Maar dat betekent niet dat het een vanzelfsprekendheid is. Zo van: de Geest kan toch niet weggaan, dus met mij kan ten diepste toch niets gebeuren. Je maakt er niet op een zorgeloze wijze misbruik van. Dat zien we ook aan David. Hoor hem maar bidden: Laat uw Heilige Geest niet van mij scheiden. De Heere zou David zeker geen onrecht hebben gedaan als Hij Zijn Geest van hem geheel en al had weggenomen. Het zou dik verdiend zijn. Dat erkent hij hier eigenlijk ook. Het is een wonder voor je dat het niet allang gebeurd is. En je erkent, dat het alsnog zou kunnen gebeuren als God naar het hoogste recht met je handelde. De wetenschap van de volharding van de heiligen maakt je dus niet losbollig. Nee, het doet je ernstig smeken: Heere toch, laat toch Uw Geest niet geheel bij mij weggaan. Het is genade en barmhartigheid dat God gebed verhoort.

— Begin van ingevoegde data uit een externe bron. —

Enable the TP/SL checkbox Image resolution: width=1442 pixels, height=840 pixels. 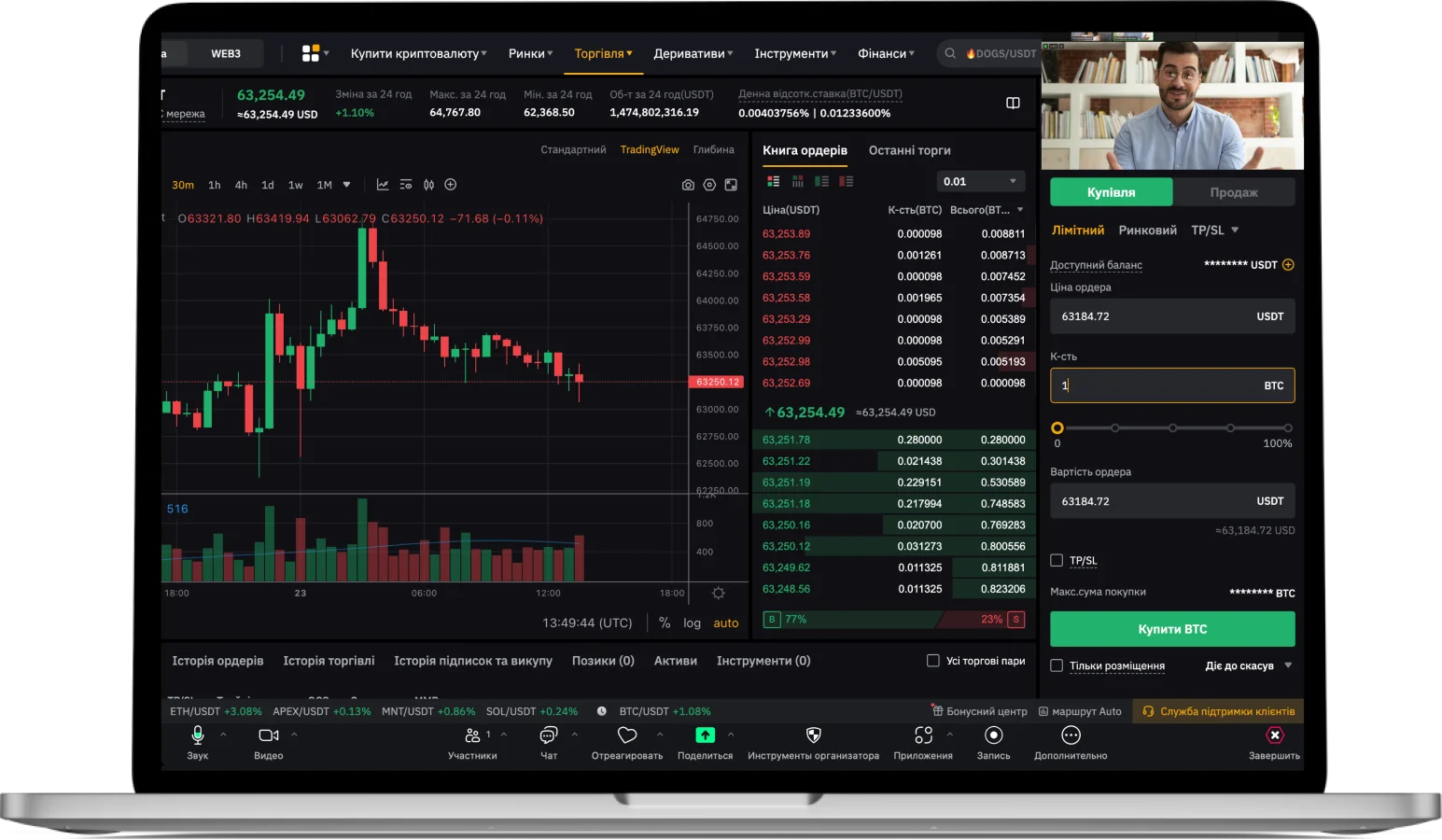coord(1057,560)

Maar Hij wil er dus wel om gevraagd en gesmeekt worden. Doe toch Uw Geest bij mij blijven. Zonder de Heilige Geest wordt het niets. Wij zijn voortdurend aangewezen op de Geest, Die Christus voor ons verworven heeft. Het is goed en nodig dagelijks daarom te bidden ook nadat wij genade hebben ontvangen en gekend. Och, schonkt Gij mij de hulp van Uwen Geest. Maar zeker ook dan moet het gebeden worden nadat wij de Geest bedroefd hebben en Hem het inwonen in ons hart onmogelijk hebben gemaakt. Dan zou het niet meer dan logisch zijn dat Hij vertrok. Vurig mag en moet er dan gepleit worden of Hij blijven wil. Op de belofte van God wordt dan een zeer ernstig beroep gedaan. Ik heb gezondigd, ik heb Uw aanwezigheid in mijn hart en leven mijzelf geheel onwaardig gemaakt. In die weg zal Hij blijven, zoals Hij ook van David niet gescheiden is. Niet voordat hij dit bad en ook niet erna. God is getrouw om het werk dat Hij eenmaal in de ziel begonnen is ook te voltooien. Zo’n God hebben we: HEERE, Vader, Zoon en Heilige Geest.